PHOENIX -- Intermountain Healthcare CIO Marc Probst has been one of the most outspoken proponents of the federal government mandating healthcare interoperability standards.
Probst, also vice president of the big Utah-based healthcare system, was board chairman of the College of Healthcare Information Management Executives in 2016; during his tenure in the CHIME post he kept up his push for healthcare interoperability standards.
In this video recorded at the CHIME16 Fall CIO Forum in November 2016, Probst asserts that the lack of standardization of health data interoperability protocols -- which he has maintained could be remedied by legislation -- is both dangerous and costly.
Marc ProbstVice president and CIO, Intermountain Healthcare
"Hundreds of thousands of lives are being lost every year, billions of dollars are being lost every year because we don't have these standards in place," Probst says in the video.
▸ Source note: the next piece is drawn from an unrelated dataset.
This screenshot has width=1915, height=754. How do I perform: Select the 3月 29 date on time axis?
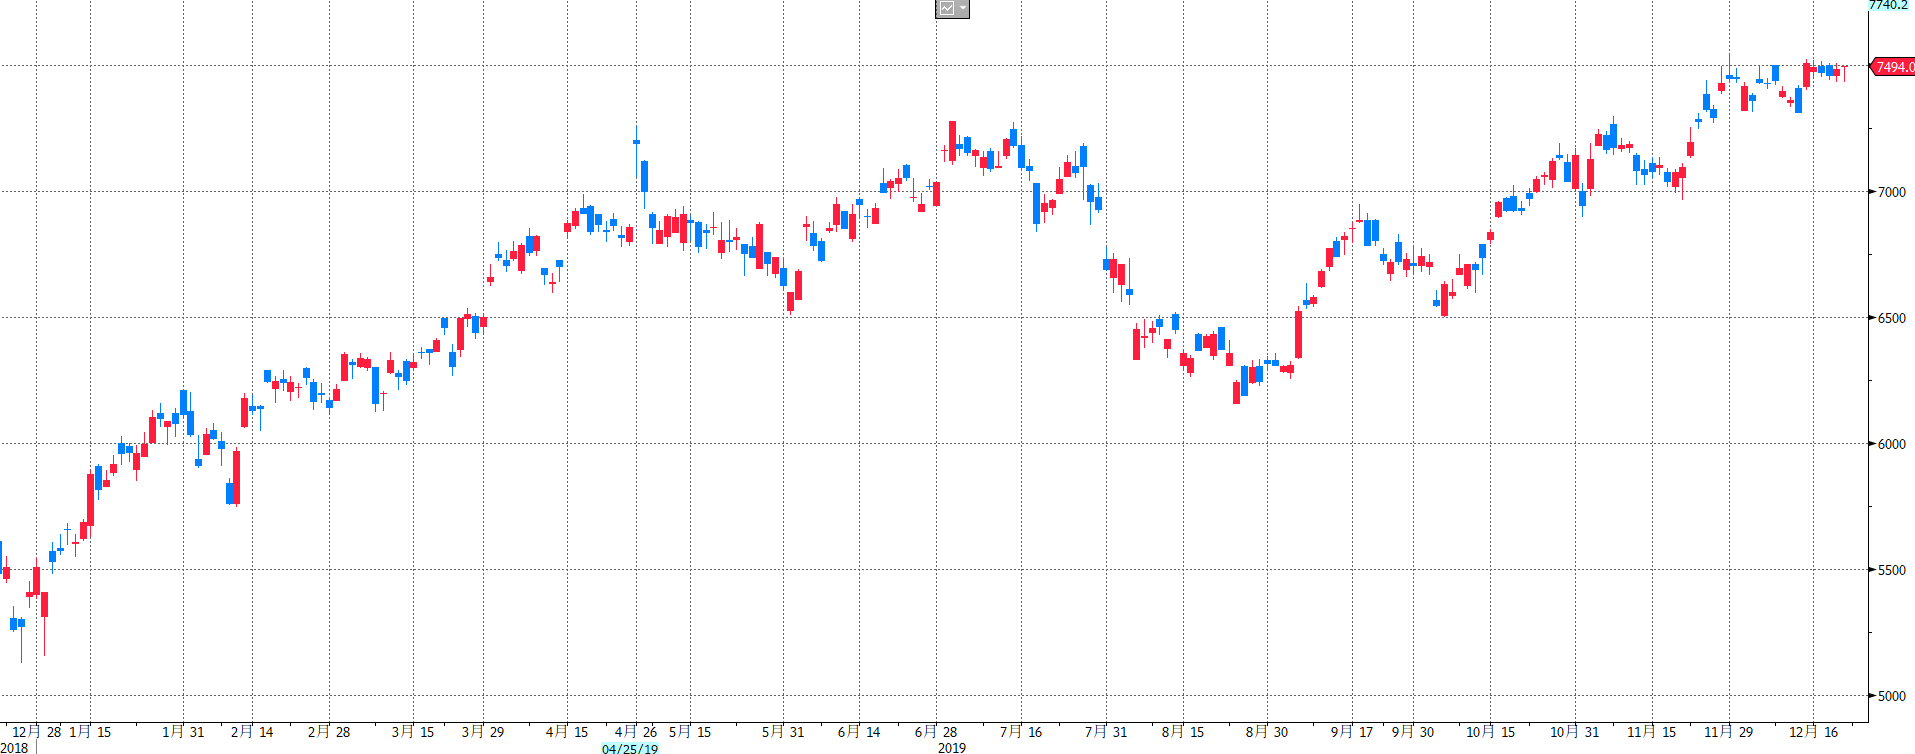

Probst also notes that CHIME is still campaigning for a national patient identifier that would match individual patients with a unique identifying code and help providers exchange health data in the absence of national healthcare interoperability standards.
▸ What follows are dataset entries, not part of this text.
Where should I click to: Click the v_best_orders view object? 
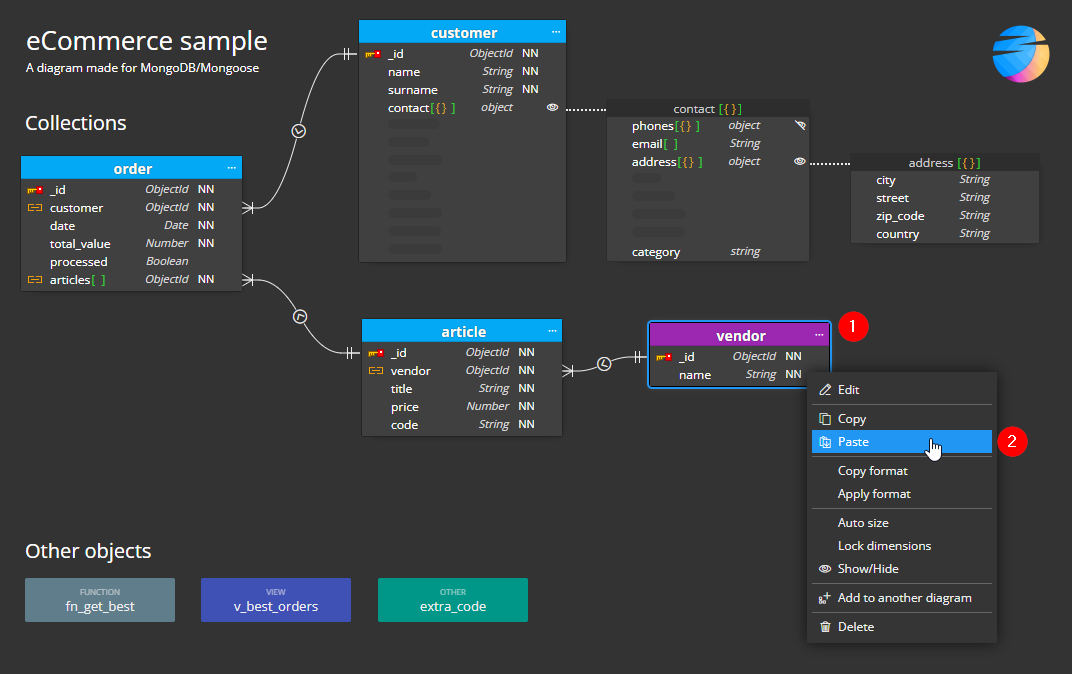276,598
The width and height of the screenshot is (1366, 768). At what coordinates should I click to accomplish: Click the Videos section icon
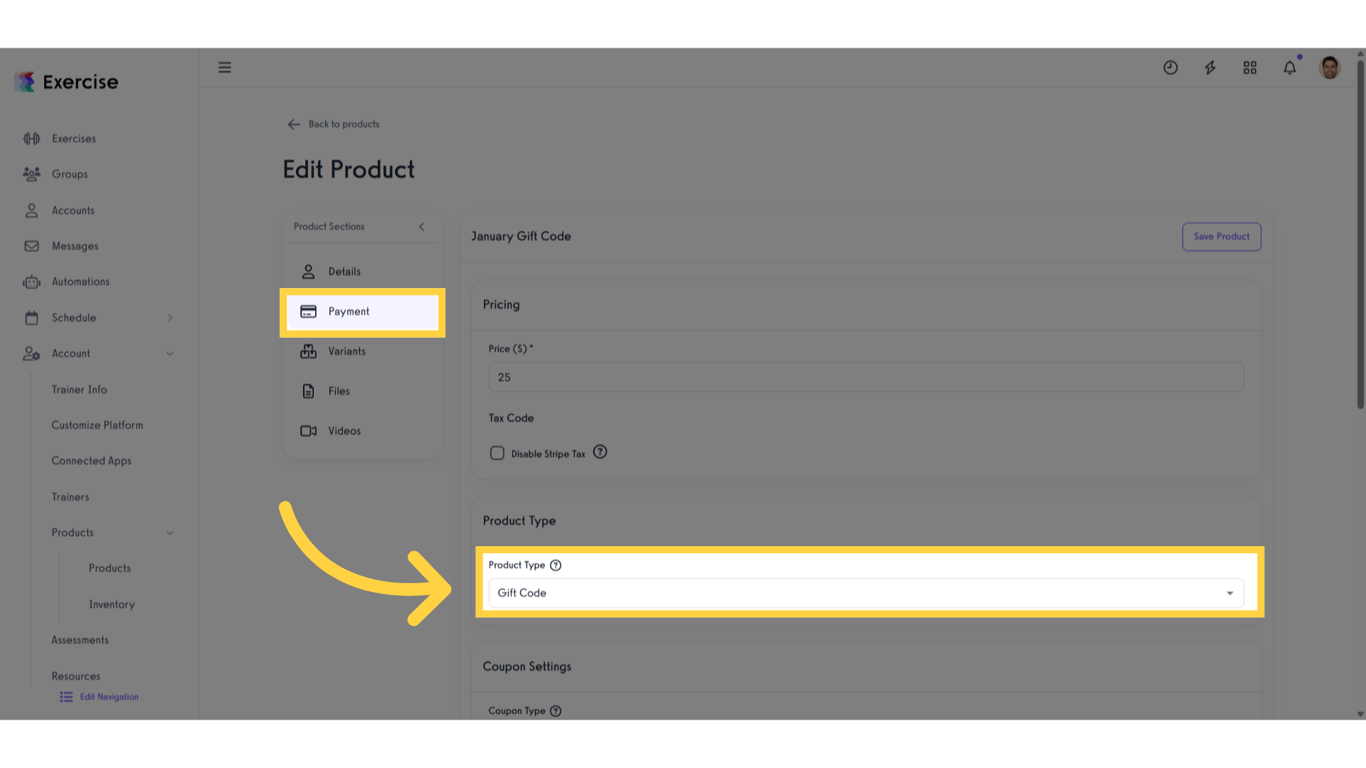309,431

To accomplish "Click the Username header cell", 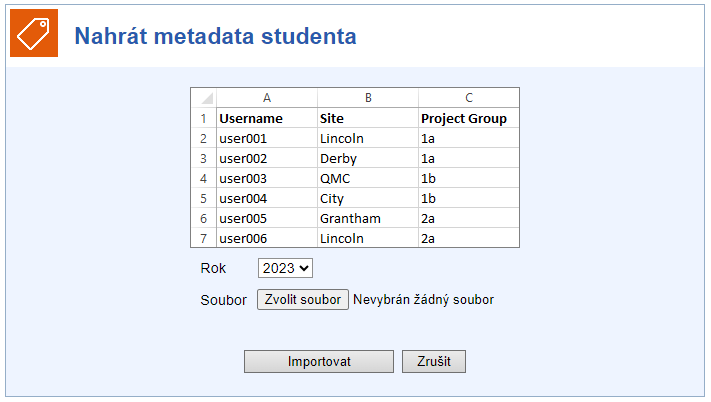I will pyautogui.click(x=267, y=118).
While previous efforts to establish a national patient identifying system have failed or stalled, Probst says the CHIME bill that would help establish such a system has momentum.
Also in the video, Probst ranks what he thinks will be the top three technology issues for healthcare CIO in 2017.
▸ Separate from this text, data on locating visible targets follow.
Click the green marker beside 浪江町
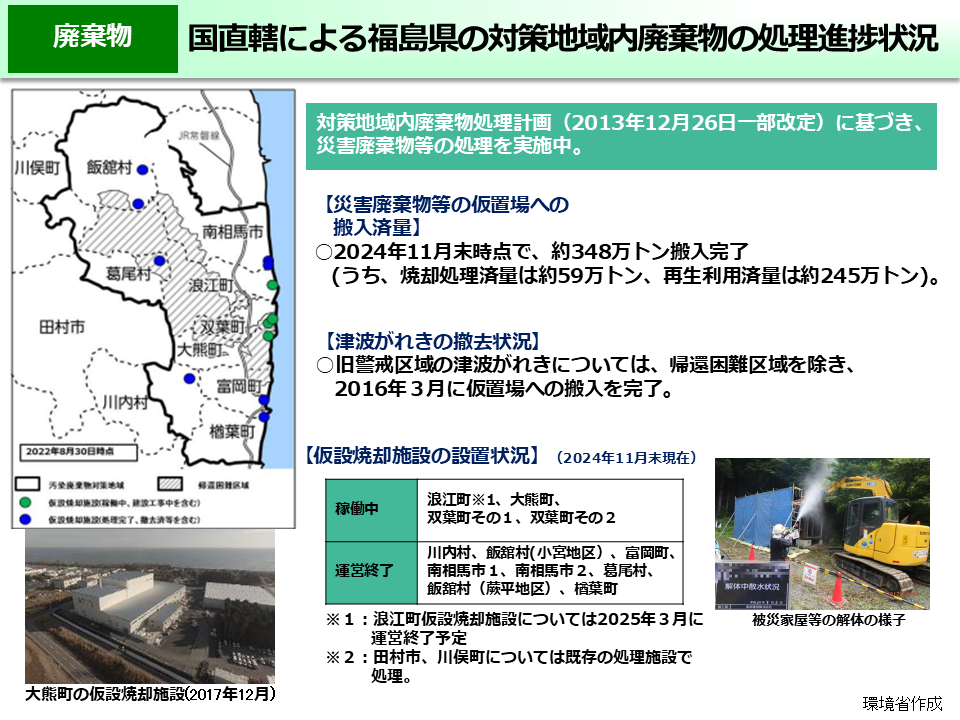The image size is (960, 720). point(273,285)
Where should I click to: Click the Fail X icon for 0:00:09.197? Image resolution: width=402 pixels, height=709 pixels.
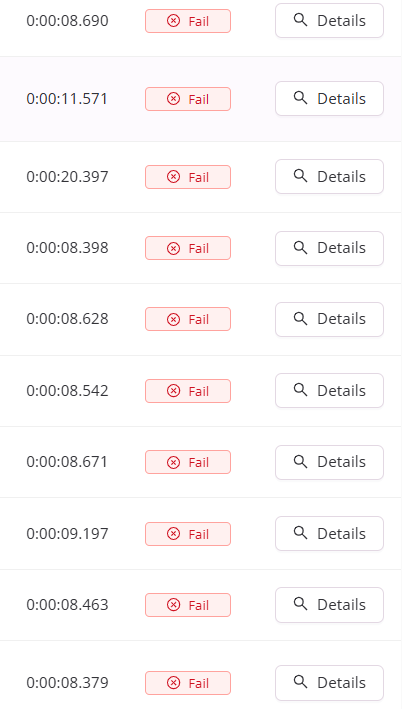pos(173,534)
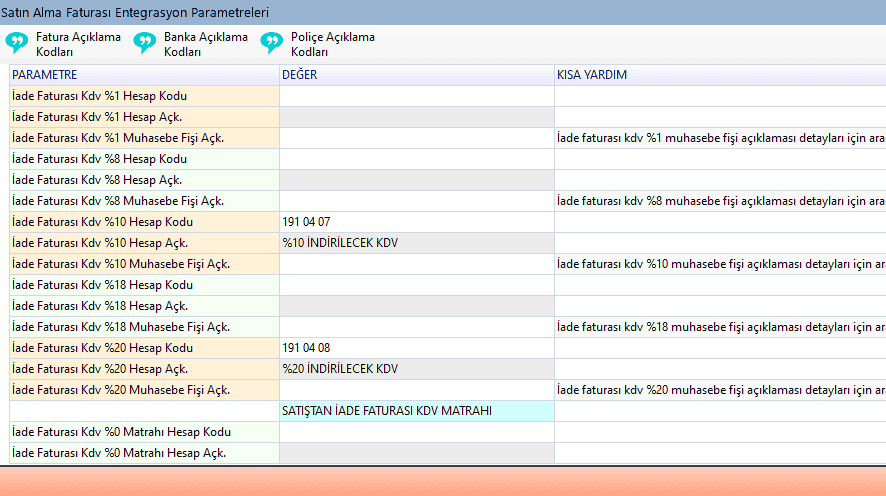The image size is (886, 496).
Task: Select İade Faturası Kdv %1 Hesap Açk. parameter
Action: coord(144,117)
- Developing a "definition" of what direction health IT is going in, whether it's consumerization of healthcare or population health, to cite two examples. These issues are "not well defined, but they're going to require massive amounts of technology," Probst says.
- Cybersecurity has been on everyone's mind and is a "massive responsibility" for CIOs, Probst says.
- Developing and using knowledge-based, cognitive computing and artificial intelligence-backed learning systems. These "are going to change analytics, I think, within three years, and it's clearly going to change what we're doing in computing over the next 10," Probst says. "Things won't look the same."